In situ Hybridization demonstrates the stability of mRNA in post-mortem rat tissues

Vascular permeability factor (VPF)/vascular endothelial growth factor (VEGF) is a approximately 43-kDa secreted protein that has been shown in bioassays to induce endothelial proliferation, angiogenesis, and capillary hyperpermeability.
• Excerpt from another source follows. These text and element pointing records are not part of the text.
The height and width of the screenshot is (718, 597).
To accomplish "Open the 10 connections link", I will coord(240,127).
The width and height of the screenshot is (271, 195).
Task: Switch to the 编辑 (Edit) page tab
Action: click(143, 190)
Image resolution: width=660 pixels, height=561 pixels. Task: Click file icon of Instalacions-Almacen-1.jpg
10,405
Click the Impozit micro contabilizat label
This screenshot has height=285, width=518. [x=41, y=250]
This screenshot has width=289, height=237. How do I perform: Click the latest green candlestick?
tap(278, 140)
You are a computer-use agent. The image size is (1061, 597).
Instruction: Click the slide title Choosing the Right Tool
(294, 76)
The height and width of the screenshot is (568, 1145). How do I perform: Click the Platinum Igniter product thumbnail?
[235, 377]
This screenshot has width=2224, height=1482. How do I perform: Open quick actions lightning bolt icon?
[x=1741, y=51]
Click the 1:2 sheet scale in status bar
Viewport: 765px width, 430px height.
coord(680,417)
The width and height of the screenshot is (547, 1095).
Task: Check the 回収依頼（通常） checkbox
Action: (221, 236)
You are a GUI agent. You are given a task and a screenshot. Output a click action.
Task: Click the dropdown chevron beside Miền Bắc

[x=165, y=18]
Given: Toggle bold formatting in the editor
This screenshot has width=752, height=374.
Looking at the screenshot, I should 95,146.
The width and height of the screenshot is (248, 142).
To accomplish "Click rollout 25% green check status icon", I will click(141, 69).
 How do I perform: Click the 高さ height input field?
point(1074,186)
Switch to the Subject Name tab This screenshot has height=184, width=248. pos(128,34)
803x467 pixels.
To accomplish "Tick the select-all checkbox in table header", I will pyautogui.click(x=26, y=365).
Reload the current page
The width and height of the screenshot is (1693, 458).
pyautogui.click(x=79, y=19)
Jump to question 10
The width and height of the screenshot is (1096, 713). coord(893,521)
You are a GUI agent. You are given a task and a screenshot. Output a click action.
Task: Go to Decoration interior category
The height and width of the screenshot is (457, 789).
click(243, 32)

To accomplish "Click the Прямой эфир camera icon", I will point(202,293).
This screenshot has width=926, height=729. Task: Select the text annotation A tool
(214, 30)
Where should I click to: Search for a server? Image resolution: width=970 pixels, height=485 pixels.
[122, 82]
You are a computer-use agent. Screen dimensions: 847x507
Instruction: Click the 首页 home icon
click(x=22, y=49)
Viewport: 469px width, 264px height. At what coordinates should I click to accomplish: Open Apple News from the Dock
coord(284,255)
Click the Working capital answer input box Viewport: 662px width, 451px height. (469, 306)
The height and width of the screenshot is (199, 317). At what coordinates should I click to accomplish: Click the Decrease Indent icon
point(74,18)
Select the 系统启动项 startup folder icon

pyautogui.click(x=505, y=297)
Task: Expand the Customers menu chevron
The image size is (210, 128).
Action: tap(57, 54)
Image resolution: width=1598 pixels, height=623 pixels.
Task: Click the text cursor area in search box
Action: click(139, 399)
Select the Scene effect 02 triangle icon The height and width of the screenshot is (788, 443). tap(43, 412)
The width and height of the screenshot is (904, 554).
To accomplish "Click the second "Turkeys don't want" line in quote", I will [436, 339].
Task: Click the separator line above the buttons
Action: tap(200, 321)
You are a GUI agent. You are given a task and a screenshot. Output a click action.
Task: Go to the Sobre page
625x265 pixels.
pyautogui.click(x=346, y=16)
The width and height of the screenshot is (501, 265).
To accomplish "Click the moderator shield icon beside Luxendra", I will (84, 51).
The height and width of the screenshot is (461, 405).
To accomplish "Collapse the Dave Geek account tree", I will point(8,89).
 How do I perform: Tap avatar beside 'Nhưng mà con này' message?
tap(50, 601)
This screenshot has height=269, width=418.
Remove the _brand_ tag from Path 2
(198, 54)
VPF has been suggested to play an important role in the physiology of normal vasculature. To further elucidate the natural functions of VPF in vivo, the expression of VPF in normal tissues was examined using Northern blot analysis and in situ hybridization histochemistry. VPF mRNA is expressed in the brain, kidney, liver, lung, and spleen of the healthy adult rat. On Northern blots, the relative abundance of VPF mRNA observed in these tissues was highest in the lung and lowest in the spleen. As determined by in situ hybridization, the patterns of VPF expression are organ specific. Hybridization of an antisense VPF probe was concentrated in the cerebellar granule cell layer of the brain and in the glomeruli and tubules of the kidney. In the liver and lung, intense hybridization was observed homogeneously throughout both tissues, demonstrating that VPF mRNA is present in virtually every hepatocyte and pulmonary alveolar cell. Hybridization to the spleen was weaker and more diffuse. The widespread expression and organ-specific distribution of VPF mRNA in normal rat tissues supports the suggestion of an extensive role for this factor in the physiology of normal vasculature.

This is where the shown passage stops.